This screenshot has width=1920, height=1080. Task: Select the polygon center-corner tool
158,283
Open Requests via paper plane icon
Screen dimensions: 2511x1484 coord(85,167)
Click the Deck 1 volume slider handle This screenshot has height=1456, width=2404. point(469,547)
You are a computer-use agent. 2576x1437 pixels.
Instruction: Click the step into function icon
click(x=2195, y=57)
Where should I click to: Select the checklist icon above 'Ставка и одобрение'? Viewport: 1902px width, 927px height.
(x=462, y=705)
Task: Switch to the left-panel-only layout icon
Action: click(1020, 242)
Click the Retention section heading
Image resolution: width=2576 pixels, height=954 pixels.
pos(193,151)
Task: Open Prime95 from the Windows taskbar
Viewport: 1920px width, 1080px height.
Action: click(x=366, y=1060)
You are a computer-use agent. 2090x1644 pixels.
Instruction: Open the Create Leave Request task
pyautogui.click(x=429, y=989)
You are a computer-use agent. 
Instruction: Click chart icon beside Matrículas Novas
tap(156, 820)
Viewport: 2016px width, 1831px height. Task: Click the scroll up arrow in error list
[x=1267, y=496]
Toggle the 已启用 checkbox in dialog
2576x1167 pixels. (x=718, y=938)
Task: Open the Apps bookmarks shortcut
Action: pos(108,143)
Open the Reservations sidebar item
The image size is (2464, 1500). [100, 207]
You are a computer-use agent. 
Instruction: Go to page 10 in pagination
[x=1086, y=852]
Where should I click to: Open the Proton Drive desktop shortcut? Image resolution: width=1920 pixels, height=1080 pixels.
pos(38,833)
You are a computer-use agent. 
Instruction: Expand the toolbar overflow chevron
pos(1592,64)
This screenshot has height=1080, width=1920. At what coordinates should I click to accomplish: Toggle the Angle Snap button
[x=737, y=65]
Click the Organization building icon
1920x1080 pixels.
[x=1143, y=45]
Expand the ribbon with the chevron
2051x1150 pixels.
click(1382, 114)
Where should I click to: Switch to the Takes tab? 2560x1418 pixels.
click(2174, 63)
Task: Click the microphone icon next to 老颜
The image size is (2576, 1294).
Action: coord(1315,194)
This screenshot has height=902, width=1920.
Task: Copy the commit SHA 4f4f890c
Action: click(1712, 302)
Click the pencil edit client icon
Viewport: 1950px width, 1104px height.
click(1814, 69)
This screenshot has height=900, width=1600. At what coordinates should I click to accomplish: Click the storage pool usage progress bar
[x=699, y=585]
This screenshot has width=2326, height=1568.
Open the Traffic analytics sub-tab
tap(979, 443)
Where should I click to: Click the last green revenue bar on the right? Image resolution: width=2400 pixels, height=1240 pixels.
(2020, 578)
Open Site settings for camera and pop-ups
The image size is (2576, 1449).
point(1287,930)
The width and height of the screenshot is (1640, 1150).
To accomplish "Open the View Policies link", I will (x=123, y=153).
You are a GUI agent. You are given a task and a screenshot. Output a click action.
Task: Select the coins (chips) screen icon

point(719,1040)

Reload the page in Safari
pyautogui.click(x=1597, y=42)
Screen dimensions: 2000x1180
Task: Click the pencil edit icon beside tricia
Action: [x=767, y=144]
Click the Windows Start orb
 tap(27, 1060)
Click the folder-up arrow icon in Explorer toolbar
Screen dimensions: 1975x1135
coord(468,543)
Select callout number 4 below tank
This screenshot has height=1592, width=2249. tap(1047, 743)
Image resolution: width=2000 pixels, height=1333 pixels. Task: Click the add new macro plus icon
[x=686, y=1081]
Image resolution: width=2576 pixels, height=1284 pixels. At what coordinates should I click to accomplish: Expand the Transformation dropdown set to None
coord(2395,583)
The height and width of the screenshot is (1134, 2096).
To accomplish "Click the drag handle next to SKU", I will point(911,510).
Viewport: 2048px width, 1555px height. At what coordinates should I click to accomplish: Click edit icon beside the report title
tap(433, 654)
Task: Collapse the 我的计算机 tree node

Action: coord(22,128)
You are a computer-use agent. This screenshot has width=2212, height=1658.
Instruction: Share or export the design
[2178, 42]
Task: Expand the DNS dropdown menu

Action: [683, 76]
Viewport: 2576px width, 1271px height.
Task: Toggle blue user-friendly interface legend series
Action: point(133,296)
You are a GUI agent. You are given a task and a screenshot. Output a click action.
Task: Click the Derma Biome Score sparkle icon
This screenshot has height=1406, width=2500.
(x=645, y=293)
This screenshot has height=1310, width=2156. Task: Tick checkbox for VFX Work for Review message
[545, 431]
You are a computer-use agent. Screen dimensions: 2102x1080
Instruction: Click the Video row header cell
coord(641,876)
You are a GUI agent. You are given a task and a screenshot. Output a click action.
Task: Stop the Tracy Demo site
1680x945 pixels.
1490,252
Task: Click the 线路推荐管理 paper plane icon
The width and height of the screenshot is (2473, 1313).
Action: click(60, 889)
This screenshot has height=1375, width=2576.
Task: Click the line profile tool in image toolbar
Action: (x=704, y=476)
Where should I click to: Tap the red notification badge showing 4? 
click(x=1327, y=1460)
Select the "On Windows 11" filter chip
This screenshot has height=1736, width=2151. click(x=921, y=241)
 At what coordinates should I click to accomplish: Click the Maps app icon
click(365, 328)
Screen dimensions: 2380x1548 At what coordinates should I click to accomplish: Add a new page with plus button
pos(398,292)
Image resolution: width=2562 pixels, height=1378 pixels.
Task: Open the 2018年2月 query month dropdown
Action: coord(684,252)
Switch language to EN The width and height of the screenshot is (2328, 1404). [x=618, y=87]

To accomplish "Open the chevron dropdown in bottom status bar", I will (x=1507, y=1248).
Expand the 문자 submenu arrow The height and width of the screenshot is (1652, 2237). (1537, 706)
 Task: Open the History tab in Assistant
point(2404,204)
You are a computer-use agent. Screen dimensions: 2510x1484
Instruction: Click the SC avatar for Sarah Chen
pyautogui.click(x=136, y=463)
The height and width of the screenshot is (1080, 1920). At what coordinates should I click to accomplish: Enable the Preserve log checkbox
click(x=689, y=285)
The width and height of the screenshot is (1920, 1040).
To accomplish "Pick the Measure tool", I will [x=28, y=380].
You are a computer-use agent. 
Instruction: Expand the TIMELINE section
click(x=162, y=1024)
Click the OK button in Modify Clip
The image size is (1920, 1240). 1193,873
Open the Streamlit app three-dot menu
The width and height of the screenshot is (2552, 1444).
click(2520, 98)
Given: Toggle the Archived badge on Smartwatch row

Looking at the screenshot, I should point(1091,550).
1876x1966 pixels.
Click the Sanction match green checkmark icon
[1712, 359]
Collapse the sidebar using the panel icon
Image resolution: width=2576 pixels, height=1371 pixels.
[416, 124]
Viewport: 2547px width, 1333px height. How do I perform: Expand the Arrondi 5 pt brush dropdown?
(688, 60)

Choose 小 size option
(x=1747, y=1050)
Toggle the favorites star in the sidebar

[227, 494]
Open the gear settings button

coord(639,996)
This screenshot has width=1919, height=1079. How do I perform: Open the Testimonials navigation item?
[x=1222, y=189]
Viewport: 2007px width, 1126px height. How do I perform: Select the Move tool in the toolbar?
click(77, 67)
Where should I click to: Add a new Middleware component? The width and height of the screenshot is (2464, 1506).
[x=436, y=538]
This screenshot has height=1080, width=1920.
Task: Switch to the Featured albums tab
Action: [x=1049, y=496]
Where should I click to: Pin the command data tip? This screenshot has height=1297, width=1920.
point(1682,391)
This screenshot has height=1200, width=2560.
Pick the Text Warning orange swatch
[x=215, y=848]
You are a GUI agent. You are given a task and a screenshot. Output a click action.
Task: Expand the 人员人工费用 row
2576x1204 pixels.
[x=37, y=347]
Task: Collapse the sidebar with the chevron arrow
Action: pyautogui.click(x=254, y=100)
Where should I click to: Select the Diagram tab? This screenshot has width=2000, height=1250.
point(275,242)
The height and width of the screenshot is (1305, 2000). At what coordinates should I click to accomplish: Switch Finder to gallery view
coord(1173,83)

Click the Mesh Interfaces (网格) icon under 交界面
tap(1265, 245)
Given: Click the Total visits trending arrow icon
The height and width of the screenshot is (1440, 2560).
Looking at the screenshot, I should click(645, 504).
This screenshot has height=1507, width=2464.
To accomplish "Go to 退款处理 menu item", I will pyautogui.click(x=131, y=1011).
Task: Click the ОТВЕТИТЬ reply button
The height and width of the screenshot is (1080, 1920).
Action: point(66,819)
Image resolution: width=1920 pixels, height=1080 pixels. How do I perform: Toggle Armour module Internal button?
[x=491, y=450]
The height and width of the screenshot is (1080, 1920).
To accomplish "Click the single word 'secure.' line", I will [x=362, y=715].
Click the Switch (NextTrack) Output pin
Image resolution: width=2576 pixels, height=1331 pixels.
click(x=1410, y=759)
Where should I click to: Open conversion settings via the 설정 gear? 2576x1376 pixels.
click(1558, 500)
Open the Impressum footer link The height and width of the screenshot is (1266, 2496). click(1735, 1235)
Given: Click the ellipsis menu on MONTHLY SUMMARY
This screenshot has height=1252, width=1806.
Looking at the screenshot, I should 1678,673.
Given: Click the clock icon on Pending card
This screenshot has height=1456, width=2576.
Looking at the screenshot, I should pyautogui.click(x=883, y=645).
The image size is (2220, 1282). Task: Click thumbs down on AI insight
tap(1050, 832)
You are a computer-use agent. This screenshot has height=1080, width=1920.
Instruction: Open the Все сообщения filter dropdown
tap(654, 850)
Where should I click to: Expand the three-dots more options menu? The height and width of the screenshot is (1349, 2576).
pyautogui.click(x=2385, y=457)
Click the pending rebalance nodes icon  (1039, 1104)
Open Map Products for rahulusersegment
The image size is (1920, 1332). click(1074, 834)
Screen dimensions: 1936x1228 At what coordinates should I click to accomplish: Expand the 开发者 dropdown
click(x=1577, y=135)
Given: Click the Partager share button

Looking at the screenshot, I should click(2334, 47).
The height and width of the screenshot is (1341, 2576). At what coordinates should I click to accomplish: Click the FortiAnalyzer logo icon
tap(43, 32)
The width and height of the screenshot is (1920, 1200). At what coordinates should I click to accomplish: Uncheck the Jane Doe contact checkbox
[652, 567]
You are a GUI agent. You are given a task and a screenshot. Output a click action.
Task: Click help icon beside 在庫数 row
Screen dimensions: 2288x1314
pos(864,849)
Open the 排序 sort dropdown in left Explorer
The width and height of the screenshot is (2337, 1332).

WHAT TO DO:
What is needed is every line from the start of the entries through the line containing "Click the Retention section heading", returned word for word and nothing else.

EXPECTED ANSWER:
This screenshot has width=1920, height=1080. Task: Select the polygon center-corner tool
158,283
Open Requests via paper plane icon
Screen dimensions: 2511x1484 coord(85,167)
Click the Deck 1 volume slider handle This screenshot has height=1456, width=2404. point(469,547)
You are a computer-use agent. 2576x1437 pixels.
Instruction: Click the step into function icon
click(x=2195, y=57)
Where should I click to: Select the checklist icon above 'Ставка и одобрение'? Viewport: 1902px width, 927px height.
(x=462, y=705)
Task: Switch to the left-panel-only layout icon
Action: click(1020, 242)
Click the Retention section heading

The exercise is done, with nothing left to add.